DIRECTION 1: In the text on Nissan's HICAS, how far can HICAS and Super HICAS steer the rear wheels?

TEXT SHOWN:
Nissan explains how HICAS works like this:

“Earlier HICAS versions used hydraulics to steer the rear wheels. The hydraulic system was powered by the power-steering pump and used speed sensors to determine how much and in which direction to steer the rear wheels. Later versions, called Super HICAS, moved to an electric actuator for the rear steering rack, making the system much lighter. The Super HICAS uses input from a speed sensor and steering-wheel-angle sensor through the system’s HICAS computer to determine how quickly you’re entering a turn and adjusts the angle of the rear wheels to match the driving conditions. HICAS and Super HICAS rear-wheel steering is limited to about one degree in either direction.”

In addition to the Skylines, Nissan’s Z32-generation 300ZX, 180SX, and 240SX, as well as Infiniti’s M35, M45, Q45, and Q37 were also specced with HICAS and Super HICAS.

The Prelude Si 4WS isn’t exactly something you’d think Honda would bring out in the late 1980s. On second thought, if you consider much of that period was Escobar-produced neon, then a hot economy-car-based four-door with all-wheel steer makes all the sense in the world.

DATA SUPPLIED:
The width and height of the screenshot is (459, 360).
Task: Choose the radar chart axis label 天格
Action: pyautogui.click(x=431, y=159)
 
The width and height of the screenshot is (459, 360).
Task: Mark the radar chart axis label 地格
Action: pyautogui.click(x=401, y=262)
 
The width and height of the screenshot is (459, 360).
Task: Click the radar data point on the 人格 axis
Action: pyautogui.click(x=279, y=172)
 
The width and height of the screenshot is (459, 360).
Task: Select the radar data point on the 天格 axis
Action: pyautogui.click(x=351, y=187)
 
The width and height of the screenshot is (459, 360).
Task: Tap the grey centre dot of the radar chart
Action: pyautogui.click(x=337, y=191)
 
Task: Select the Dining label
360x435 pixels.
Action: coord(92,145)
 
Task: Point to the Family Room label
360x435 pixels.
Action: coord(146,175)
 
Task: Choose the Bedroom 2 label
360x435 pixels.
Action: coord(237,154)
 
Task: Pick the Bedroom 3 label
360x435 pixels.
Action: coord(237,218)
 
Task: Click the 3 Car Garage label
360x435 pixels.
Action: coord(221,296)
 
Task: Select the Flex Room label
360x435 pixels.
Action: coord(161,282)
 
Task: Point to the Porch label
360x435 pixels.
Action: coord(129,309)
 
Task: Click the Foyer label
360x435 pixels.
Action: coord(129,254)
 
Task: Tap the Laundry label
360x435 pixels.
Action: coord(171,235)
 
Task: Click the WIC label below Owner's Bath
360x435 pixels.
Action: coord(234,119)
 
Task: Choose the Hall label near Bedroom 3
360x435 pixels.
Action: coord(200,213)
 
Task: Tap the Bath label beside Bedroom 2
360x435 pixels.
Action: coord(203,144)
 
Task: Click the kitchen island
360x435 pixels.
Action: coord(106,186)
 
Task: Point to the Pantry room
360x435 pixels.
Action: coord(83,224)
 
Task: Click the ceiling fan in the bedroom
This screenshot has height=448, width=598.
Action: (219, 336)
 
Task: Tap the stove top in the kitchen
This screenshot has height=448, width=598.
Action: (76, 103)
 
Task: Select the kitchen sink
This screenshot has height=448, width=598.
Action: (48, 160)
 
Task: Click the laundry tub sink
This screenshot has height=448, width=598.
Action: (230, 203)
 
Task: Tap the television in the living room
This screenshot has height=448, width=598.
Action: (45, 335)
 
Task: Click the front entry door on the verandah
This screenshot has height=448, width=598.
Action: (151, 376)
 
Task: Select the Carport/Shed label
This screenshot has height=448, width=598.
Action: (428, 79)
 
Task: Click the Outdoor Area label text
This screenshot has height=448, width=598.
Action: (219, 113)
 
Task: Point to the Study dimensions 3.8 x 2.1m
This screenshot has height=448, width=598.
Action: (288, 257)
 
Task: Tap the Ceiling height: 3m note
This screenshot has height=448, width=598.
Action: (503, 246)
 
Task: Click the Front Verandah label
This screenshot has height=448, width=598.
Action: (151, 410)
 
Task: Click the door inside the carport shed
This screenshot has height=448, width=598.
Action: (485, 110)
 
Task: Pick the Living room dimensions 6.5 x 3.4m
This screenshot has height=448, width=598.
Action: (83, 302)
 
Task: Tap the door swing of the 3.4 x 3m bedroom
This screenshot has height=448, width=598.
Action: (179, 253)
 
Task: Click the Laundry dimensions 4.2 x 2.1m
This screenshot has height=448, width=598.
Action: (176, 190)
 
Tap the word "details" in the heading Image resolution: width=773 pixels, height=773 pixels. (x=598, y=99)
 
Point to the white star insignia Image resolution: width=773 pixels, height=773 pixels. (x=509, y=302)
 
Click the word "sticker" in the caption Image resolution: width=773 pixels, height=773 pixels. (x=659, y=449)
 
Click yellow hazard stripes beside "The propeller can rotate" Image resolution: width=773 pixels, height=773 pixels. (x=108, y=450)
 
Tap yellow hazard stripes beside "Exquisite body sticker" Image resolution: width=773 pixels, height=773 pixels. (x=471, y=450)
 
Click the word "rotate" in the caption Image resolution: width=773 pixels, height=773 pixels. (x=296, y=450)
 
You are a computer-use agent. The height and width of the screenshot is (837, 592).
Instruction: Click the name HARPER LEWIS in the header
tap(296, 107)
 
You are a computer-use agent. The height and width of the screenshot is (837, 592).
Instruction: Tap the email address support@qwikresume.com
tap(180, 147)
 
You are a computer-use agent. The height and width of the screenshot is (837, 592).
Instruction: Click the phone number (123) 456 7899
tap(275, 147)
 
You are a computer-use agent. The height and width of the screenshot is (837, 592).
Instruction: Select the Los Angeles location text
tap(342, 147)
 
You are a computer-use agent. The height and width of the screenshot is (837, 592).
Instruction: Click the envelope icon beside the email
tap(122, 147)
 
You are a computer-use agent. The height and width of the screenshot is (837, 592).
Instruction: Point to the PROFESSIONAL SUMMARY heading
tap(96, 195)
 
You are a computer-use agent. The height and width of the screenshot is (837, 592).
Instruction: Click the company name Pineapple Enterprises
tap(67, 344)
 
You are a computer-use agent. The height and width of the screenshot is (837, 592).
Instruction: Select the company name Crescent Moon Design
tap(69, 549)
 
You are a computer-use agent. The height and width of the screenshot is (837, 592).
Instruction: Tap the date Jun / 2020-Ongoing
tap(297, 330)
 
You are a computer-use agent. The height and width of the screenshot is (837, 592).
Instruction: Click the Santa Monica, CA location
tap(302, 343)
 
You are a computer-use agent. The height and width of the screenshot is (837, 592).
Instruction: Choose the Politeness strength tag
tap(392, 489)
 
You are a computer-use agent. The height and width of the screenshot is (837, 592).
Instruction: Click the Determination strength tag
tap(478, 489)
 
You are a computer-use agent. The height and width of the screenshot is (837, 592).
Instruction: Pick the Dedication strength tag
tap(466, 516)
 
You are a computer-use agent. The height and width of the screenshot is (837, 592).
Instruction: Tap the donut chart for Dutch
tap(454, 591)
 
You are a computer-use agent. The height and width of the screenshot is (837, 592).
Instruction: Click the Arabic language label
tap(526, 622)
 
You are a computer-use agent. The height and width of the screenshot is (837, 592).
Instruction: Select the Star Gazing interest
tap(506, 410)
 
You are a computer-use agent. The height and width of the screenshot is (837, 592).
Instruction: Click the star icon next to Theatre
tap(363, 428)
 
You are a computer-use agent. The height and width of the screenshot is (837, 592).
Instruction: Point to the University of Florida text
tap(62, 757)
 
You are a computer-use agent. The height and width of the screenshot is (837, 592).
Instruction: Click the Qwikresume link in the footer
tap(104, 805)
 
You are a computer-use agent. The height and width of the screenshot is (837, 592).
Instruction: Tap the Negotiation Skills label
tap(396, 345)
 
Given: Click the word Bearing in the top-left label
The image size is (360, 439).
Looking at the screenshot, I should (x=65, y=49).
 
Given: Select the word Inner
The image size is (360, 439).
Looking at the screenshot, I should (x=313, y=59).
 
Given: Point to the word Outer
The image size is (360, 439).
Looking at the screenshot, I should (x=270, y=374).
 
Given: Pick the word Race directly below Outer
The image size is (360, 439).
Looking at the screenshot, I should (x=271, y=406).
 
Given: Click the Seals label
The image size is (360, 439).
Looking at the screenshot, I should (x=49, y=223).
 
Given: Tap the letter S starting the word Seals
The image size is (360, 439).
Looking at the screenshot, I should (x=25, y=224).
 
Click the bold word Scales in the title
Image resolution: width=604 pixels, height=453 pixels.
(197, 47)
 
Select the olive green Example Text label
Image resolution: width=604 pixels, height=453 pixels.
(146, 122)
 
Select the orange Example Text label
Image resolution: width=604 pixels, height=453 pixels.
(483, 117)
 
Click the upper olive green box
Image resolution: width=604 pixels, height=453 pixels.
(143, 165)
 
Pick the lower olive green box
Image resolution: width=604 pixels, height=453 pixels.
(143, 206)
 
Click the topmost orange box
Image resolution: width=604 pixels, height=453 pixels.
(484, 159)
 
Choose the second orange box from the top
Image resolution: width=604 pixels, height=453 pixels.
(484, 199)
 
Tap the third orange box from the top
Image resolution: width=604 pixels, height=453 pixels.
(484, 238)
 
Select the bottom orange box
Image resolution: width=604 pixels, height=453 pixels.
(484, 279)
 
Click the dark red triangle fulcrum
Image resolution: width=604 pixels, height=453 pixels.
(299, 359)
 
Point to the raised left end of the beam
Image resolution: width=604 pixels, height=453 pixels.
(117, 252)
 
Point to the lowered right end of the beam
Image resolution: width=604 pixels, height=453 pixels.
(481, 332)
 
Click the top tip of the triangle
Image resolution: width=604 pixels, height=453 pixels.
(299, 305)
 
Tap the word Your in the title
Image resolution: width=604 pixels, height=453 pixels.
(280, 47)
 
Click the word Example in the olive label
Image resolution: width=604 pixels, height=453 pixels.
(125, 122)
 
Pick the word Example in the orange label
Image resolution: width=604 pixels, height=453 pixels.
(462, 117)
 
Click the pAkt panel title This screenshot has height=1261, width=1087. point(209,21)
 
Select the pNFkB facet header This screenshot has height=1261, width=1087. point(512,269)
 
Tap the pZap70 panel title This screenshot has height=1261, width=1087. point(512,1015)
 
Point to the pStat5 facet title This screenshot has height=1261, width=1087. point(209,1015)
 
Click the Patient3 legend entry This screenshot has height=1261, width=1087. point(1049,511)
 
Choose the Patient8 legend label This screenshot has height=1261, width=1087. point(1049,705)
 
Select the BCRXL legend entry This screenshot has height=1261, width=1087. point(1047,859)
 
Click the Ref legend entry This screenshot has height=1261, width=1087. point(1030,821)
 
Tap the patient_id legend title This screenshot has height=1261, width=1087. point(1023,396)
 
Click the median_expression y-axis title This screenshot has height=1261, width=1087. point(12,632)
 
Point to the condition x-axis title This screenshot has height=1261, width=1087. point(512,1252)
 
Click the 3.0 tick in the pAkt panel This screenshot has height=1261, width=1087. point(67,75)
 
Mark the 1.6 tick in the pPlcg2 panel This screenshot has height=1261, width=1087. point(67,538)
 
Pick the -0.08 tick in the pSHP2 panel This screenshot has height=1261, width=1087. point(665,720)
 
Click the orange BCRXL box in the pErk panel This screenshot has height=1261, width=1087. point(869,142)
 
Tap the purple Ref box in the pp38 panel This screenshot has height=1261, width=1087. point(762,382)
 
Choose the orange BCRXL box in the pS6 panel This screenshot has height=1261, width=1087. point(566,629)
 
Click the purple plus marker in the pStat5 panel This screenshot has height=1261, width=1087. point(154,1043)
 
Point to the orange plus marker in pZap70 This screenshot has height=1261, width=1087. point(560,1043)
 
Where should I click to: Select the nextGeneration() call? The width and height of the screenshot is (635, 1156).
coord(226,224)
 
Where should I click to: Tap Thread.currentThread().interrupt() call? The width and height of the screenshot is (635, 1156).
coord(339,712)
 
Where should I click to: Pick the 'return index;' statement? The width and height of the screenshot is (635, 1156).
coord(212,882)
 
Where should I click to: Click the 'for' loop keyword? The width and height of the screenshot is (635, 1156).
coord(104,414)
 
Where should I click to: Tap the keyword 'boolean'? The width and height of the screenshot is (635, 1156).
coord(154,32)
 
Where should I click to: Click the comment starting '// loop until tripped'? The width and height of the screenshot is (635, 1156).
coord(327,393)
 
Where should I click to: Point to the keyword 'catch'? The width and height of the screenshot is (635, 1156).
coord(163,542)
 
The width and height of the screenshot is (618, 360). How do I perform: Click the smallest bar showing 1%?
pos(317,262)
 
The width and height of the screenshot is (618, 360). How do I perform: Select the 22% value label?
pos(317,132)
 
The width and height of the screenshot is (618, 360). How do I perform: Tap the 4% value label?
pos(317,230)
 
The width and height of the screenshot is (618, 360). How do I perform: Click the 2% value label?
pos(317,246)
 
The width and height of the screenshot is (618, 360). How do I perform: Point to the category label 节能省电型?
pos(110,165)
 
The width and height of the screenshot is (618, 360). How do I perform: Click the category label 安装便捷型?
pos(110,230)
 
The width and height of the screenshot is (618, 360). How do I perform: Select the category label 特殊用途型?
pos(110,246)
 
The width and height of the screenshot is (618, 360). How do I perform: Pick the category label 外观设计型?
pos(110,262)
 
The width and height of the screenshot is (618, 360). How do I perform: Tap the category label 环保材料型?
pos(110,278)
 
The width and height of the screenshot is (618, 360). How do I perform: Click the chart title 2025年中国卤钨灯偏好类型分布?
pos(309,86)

DIRECTION 2: Which version of the records do you get if you revise them from the line that has "Task: Tap the door" through the line that has "Point to the white", replacing "Laundry" with "Utility" and leaving everything else unchanged? Return only those lines.

PROBLEM SOLUTION 1: About one degree in either direction.

PROBLEM SOLUTION 2:
Task: Tap the door swing of the 3.4 x 3m bedroom
This screenshot has height=448, width=598.
Action: (179, 253)
 
Task: Click the Utility dimensions 4.2 x 2.1m
This screenshot has height=448, width=598.
Action: (176, 190)
 
Tap the word "details" in the heading Image resolution: width=773 pixels, height=773 pixels. (x=598, y=99)
 
Point to the white star insignia Image resolution: width=773 pixels, height=773 pixels. (x=509, y=302)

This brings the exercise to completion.